Please set the lines down again exactly, from the top of the entries through the line that contains "Open the jen user account dropdown".

Stored records
══════════

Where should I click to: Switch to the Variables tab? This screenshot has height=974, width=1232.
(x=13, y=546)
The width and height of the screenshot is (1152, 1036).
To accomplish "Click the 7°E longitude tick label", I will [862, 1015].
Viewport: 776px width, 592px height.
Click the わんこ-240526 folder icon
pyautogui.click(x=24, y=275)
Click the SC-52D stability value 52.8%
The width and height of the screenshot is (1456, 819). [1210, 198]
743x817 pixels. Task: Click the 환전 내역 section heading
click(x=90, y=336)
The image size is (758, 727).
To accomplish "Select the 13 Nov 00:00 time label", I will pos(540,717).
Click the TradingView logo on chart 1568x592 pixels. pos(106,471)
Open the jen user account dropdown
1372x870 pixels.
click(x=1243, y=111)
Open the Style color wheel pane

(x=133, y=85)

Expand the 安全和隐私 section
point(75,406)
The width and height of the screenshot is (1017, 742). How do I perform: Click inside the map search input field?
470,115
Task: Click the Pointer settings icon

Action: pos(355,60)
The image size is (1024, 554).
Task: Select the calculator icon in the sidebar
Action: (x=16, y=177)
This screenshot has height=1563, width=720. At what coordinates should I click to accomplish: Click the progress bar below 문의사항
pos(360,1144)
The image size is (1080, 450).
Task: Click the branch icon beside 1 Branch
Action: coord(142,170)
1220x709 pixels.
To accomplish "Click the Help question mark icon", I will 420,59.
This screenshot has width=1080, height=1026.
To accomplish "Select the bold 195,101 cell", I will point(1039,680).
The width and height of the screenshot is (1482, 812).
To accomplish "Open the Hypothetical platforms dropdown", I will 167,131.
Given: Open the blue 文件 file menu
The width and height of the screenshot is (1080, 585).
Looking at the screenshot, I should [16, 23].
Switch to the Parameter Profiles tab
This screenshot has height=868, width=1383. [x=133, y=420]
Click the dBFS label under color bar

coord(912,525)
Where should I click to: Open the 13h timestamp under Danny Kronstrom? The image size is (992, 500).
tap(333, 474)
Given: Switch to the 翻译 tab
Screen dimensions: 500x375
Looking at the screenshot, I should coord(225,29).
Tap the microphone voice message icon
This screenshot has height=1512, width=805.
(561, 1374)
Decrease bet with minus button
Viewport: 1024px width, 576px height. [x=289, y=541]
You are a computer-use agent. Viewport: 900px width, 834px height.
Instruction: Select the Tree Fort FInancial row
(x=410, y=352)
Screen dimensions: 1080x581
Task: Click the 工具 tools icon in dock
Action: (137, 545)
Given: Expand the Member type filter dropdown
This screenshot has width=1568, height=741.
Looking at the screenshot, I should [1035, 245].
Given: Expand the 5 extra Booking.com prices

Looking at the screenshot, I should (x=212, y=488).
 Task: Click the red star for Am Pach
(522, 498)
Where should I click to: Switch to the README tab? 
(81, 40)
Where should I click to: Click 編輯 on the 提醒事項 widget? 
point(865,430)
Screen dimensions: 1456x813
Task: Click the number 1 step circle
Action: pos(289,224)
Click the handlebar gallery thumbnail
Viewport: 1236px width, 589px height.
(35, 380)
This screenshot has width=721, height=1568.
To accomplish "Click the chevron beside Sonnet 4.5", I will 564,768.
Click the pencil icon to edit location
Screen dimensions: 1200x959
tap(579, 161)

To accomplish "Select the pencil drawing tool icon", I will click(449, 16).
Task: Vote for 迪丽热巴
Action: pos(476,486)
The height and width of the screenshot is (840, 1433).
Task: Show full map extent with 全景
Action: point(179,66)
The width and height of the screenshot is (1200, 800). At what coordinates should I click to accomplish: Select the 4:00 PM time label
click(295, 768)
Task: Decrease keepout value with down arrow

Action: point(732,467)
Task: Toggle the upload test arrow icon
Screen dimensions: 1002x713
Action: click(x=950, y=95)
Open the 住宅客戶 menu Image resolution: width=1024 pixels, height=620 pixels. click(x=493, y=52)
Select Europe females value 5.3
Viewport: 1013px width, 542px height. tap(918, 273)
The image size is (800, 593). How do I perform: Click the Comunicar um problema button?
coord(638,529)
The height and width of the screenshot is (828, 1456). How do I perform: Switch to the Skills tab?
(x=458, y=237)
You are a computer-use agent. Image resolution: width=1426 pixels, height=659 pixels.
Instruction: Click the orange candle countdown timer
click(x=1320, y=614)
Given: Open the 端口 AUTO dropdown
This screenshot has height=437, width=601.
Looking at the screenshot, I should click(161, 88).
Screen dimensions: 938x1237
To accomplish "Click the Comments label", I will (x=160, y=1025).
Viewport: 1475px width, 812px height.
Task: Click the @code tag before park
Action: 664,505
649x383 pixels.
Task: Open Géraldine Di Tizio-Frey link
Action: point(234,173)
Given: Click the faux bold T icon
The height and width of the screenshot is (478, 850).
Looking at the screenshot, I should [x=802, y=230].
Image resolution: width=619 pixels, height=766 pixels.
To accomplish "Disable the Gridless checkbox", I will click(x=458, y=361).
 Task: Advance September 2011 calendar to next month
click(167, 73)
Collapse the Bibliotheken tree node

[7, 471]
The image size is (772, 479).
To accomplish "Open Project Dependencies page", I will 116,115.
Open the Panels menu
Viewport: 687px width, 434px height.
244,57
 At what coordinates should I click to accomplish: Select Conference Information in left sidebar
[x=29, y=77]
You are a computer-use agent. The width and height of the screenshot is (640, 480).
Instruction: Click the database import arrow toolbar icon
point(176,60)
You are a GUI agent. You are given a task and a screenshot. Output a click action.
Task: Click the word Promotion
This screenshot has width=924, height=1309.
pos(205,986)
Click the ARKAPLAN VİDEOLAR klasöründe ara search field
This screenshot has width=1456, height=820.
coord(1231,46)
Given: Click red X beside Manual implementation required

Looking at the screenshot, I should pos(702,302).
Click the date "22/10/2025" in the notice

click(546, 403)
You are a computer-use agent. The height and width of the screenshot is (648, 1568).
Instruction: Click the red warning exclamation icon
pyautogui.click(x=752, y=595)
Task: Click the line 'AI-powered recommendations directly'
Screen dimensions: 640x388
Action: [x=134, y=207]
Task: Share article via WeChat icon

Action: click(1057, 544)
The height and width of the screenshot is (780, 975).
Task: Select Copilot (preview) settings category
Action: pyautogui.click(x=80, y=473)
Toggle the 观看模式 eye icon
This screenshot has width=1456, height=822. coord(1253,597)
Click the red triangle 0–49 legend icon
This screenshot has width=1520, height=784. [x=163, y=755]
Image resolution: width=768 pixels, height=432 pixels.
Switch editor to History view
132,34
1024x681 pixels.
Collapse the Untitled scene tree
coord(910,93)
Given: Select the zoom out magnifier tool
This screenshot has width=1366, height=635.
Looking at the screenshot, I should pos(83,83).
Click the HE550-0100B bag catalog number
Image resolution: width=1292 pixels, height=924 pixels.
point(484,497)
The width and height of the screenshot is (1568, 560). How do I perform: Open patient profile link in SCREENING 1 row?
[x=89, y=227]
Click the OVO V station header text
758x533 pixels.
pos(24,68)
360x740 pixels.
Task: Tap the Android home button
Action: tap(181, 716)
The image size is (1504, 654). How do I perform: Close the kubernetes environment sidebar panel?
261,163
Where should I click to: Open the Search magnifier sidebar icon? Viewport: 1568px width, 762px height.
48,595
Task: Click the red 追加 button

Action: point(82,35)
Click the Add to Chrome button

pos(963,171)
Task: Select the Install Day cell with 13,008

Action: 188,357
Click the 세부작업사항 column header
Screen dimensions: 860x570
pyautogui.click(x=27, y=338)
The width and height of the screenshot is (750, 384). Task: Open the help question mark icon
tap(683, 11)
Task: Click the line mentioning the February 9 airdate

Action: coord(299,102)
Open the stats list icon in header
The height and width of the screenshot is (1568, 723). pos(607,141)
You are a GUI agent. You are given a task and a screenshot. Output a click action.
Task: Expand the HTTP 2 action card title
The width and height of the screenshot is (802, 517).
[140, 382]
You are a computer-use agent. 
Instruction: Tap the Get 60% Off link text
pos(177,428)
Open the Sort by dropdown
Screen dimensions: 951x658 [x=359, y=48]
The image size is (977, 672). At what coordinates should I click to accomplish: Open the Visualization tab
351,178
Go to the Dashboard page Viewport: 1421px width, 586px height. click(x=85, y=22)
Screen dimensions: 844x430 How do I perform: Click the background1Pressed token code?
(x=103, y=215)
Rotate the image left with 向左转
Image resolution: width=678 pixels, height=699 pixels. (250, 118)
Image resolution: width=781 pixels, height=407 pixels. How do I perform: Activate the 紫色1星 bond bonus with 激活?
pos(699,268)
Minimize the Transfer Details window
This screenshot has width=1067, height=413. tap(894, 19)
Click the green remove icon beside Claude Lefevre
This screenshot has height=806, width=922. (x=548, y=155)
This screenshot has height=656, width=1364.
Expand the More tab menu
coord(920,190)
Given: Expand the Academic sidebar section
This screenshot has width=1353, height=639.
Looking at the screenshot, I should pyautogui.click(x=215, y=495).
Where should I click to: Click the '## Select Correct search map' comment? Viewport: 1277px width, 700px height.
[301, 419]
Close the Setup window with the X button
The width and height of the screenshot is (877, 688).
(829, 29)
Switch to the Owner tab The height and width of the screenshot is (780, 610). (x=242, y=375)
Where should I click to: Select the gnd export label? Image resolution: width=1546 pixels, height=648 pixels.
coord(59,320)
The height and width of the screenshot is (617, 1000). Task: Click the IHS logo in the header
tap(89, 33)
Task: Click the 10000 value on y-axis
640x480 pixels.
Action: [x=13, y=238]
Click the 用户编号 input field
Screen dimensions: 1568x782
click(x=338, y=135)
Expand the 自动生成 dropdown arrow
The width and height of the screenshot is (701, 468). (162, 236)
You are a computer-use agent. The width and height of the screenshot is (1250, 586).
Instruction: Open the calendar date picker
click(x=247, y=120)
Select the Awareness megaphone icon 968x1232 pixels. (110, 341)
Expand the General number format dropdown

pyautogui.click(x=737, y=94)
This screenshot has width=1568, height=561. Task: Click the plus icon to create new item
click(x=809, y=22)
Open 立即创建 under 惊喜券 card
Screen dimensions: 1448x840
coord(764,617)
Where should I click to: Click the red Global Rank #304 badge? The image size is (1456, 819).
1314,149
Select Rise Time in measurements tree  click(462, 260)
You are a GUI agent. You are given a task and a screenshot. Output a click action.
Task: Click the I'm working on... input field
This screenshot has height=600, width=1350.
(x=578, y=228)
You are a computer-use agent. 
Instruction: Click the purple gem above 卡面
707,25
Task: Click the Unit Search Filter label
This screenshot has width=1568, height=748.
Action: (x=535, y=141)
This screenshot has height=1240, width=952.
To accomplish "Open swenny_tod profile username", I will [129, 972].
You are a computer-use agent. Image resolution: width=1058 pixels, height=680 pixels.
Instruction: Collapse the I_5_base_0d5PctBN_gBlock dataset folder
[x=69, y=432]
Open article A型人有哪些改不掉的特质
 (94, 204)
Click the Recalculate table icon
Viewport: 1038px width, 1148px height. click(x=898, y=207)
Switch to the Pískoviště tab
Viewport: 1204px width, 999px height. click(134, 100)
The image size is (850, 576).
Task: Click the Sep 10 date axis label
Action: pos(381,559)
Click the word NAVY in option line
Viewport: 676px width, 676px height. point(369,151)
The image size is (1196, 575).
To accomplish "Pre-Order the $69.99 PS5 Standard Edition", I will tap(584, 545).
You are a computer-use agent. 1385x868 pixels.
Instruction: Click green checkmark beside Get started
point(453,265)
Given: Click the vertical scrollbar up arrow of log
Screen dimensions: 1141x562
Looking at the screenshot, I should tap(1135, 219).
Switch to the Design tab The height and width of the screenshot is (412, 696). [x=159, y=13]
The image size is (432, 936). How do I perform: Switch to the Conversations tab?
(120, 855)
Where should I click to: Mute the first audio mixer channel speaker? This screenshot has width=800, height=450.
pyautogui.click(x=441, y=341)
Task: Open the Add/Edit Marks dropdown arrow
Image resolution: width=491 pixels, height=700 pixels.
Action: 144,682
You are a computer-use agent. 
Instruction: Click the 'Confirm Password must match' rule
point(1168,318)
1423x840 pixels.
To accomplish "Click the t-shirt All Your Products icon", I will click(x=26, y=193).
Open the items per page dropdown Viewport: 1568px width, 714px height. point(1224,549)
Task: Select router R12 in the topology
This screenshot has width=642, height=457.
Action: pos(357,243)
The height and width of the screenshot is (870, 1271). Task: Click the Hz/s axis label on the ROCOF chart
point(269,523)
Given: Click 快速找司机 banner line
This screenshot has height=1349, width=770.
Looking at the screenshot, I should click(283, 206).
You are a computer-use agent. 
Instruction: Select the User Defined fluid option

══════════

▶ _Result below_:
Where should I click to: Switch to the Variables tab? This screenshot has height=974, width=1232.
(x=13, y=546)
The width and height of the screenshot is (1152, 1036).
To accomplish "Click the 7°E longitude tick label", I will [862, 1015].
Viewport: 776px width, 592px height.
Click the わんこ-240526 folder icon
pyautogui.click(x=24, y=275)
Click the SC-52D stability value 52.8%
The width and height of the screenshot is (1456, 819). [1210, 198]
743x817 pixels. Task: Click the 환전 내역 section heading
click(x=90, y=336)
The image size is (758, 727).
To accomplish "Select the 13 Nov 00:00 time label", I will pos(540,717).
Click the TradingView logo on chart 1568x592 pixels. pos(106,471)
Open the jen user account dropdown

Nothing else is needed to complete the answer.